William Cullen (1775) borrowed from others’ classification systems, especially those of Linnaeus and de Sauvages when creating his own. Cullen also forwarded a theory of nervous energy which he saw as key to health. An excess or insufficiency of nervous tension caused all disease, according to Cullen. Too much tension was often characterized by a fever, to be treated by a depleting regiment including bleeding, a restricted diet, purging, and rest and sedation. A cold or chill, on the other hand, indicated too much relaxation and called for measures that enhanced nervous excitation such as stimulants, a heavy diet, or alcohol. Benjamin Rush, a well-known Philadelphian physician, studied with and drew from his teacher, William Cullen. Like Cullen, Rush attributed disease to either a weakened or excessive excitation of the nervous system.

This focus on nervous excitation was reminiscent of the ancient theory of vitalism or animal spirits. For the vitalist, both ancient and 18th century, life requires a force that is more than the material objects or inanimate processes in which it manifests itself. For there to be life, there must be a vital force present (Hergenhahn, 2001, p. 23). For the ancients, the force came from the gods. For Cullen and Rush, it came from a force, something like electricity.

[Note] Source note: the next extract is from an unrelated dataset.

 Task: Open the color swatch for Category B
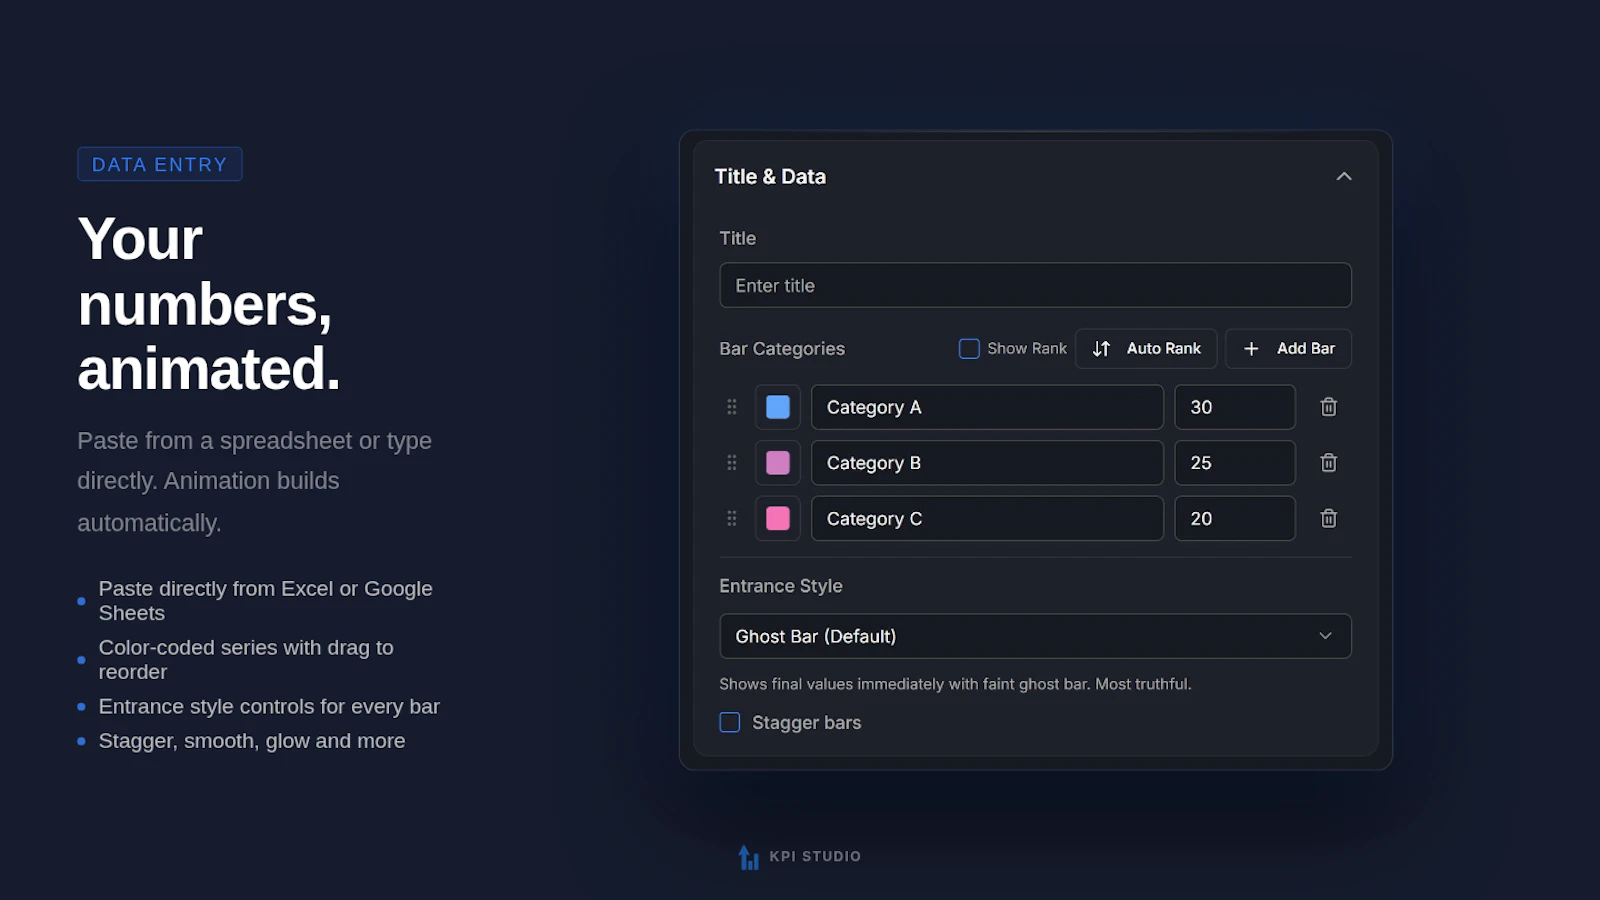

For the most part, those in the medical establishment of the 18th century included in their category systems problems with speech, but not language. But there were two notable exceptions to this: Johann Gesner (1738-1801) a German medical writer and physician and Alexander Crichton (1763-1856), a physician from Scotland.

In 1770 Gesner described the symptoms of a patient, KD, who had what today would be called jargon aphasia. The patient’s problem, according to Gesner, was his inability to associate images with their verbal symbols. He called it verbal amnesia thereby distinguishing it from general cognition and from a problem with the articulators. Following in Gesner’s footsteps, Crichton published in 1778 a two-volume text on mental derangements. He included in those derangements disorders of aphasia, ranging from simple word-finding difficulties to a description of what today would be called Wernicke's aphasia. Both Gesner and Crichton drew heavily from association theory and empiricism of 18th century enlightenment as they worked to theorize about their aphasic cases.